Extracted records:
= = =

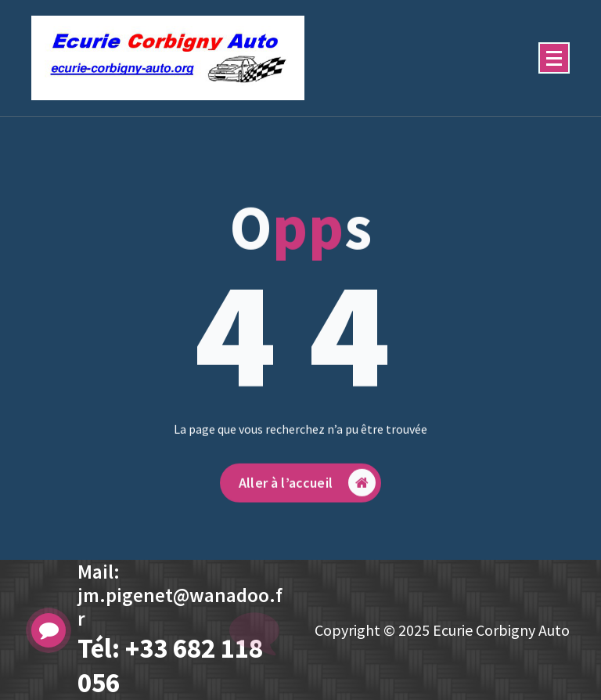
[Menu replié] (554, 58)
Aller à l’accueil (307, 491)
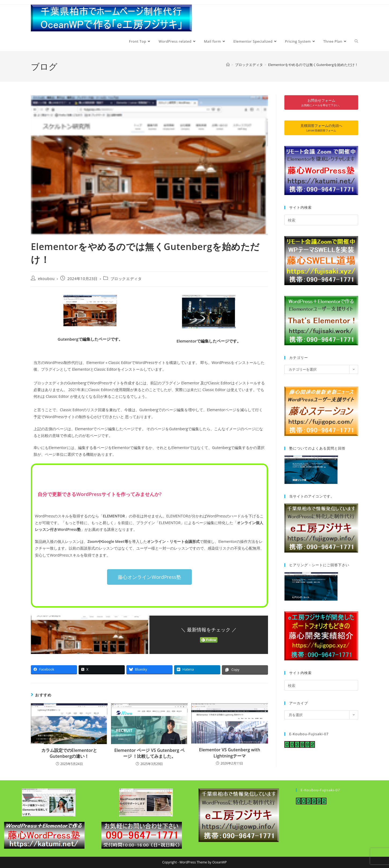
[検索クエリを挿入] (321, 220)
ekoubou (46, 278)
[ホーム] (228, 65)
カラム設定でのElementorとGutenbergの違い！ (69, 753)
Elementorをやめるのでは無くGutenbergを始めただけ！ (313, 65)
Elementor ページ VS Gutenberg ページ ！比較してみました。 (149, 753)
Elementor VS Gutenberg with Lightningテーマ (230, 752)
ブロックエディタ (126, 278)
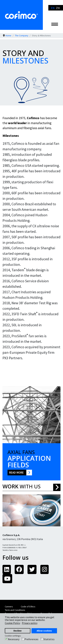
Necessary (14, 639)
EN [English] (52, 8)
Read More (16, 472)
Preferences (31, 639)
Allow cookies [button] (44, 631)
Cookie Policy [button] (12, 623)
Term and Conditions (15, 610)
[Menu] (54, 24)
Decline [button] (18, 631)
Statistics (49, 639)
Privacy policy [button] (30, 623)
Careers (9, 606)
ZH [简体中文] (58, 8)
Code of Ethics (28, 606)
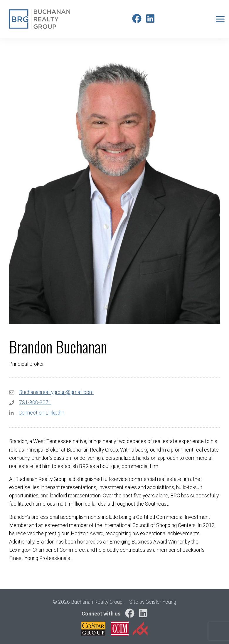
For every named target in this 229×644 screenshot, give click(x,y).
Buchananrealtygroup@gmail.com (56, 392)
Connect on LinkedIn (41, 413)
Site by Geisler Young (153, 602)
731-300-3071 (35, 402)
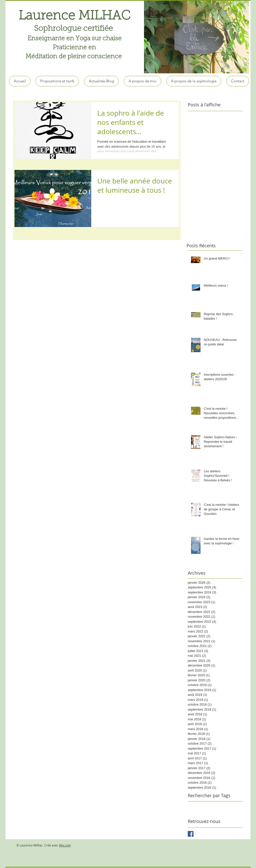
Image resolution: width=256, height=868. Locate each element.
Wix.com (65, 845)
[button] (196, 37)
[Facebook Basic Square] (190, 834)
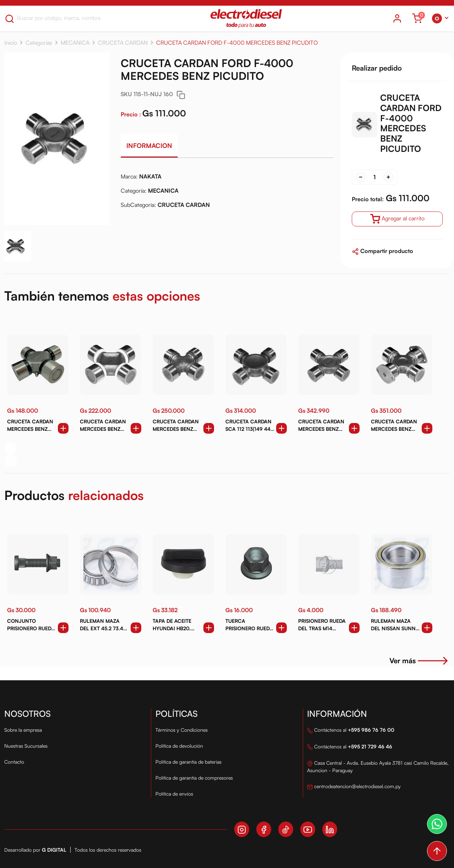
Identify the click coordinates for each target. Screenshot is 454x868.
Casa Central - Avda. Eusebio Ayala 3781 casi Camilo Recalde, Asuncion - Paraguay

= = =

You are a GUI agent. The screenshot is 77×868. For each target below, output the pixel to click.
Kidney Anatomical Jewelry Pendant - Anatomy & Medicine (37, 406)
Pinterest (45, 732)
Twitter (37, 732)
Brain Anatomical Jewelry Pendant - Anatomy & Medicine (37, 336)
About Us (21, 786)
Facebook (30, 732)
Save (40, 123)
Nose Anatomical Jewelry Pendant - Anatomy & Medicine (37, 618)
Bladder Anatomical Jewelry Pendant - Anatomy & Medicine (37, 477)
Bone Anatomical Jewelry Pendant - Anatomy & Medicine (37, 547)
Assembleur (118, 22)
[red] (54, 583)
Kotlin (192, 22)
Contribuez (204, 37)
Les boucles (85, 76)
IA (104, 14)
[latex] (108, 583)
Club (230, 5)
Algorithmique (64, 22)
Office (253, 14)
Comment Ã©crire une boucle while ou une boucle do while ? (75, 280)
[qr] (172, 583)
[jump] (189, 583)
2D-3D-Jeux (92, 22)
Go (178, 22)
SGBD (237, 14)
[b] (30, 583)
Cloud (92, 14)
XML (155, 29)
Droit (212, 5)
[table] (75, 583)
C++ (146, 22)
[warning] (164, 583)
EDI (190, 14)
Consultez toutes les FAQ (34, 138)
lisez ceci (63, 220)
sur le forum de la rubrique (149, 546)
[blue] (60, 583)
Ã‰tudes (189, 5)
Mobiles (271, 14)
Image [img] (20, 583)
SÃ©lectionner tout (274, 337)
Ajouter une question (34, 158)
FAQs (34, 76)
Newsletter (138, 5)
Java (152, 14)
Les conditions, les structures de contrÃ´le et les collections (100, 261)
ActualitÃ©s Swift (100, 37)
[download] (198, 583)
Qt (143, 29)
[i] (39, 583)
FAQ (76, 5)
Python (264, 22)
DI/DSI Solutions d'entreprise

= = =

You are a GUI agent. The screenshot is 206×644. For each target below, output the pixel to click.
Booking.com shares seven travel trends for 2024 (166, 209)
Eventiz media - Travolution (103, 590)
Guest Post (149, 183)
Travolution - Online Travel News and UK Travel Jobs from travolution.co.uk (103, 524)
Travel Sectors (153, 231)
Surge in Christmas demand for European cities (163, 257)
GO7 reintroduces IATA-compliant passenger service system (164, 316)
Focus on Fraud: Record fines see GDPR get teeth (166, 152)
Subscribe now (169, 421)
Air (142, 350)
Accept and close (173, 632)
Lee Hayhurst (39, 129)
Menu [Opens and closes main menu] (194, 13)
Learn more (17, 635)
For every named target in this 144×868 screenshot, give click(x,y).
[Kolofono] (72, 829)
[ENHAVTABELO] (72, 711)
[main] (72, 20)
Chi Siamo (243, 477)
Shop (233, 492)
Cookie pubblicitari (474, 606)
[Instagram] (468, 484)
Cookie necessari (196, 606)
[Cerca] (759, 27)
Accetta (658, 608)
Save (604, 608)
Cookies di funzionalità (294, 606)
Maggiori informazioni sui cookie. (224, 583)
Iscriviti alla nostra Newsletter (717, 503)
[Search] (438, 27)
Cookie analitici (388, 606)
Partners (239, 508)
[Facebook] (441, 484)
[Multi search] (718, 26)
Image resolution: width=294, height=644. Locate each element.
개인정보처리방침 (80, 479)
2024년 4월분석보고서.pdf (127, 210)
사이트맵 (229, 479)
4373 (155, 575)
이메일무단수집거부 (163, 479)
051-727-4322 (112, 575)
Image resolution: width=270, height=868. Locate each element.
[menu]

= = =

Arrange the listing lines between the ones holding "[Menu replié] (554, 58)" and "[Facebook Basic Square] (190, 834)", inclusive, as a JSON list of strings with one string per line. Skip blank lines and leave out the pictures.

[
  "[Menu replié] (554, 58)",
  "Aller à l’accueil (307, 491)",
  "[検索クエリを挿入] (321, 220)",
  "ekoubou (46, 278)",
  "[ホーム] (228, 65)",
  "カラム設定でのElementorとGutenbergの違い！ (69, 753)",
  "Elementorをやめるのでは無くGutenbergを始めただけ！ (313, 65)",
  "Elementor ページ VS Gutenberg ページ ！比較してみました。 (149, 753)",
  "Elementor VS Gutenberg with Lightningテーマ (230, 752)",
  "ブロックエディタ (126, 278)",
  "Necessary (14, 639)",
  "EN [English] (52, 8)",
  "Read More (16, 472)",
  "Preferences (31, 639)",
  "Allow cookies [button] (44, 631)",
  "Cookie Policy [button] (12, 623)",
  "Term and Conditions (15, 610)",
  "[Menu] (54, 24)",
  "Decline [button] (18, 631)",
  "Statistics (49, 639)",
  "Privacy policy [button] (30, 623)",
  "Careers (9, 606)",
  "ZH [简体中文] (58, 8)",
  "Code of Ethics (28, 606)",
  "For every named target in this 229×644 screenshot, give click(x,y).",
  "Buchananrealtygroup@gmail.com (56, 392)",
  "Connect on LinkedIn (41, 413)",
  "Site by Geisler Young (153, 602)",
  "731-300-3071 (35, 402)",
  "Image resolution: width=256, height=868. Locate each element.",
  "Wix.com (65, 845)",
  "[button] (196, 37)",
  "[Facebook Basic Square] (190, 834)"
]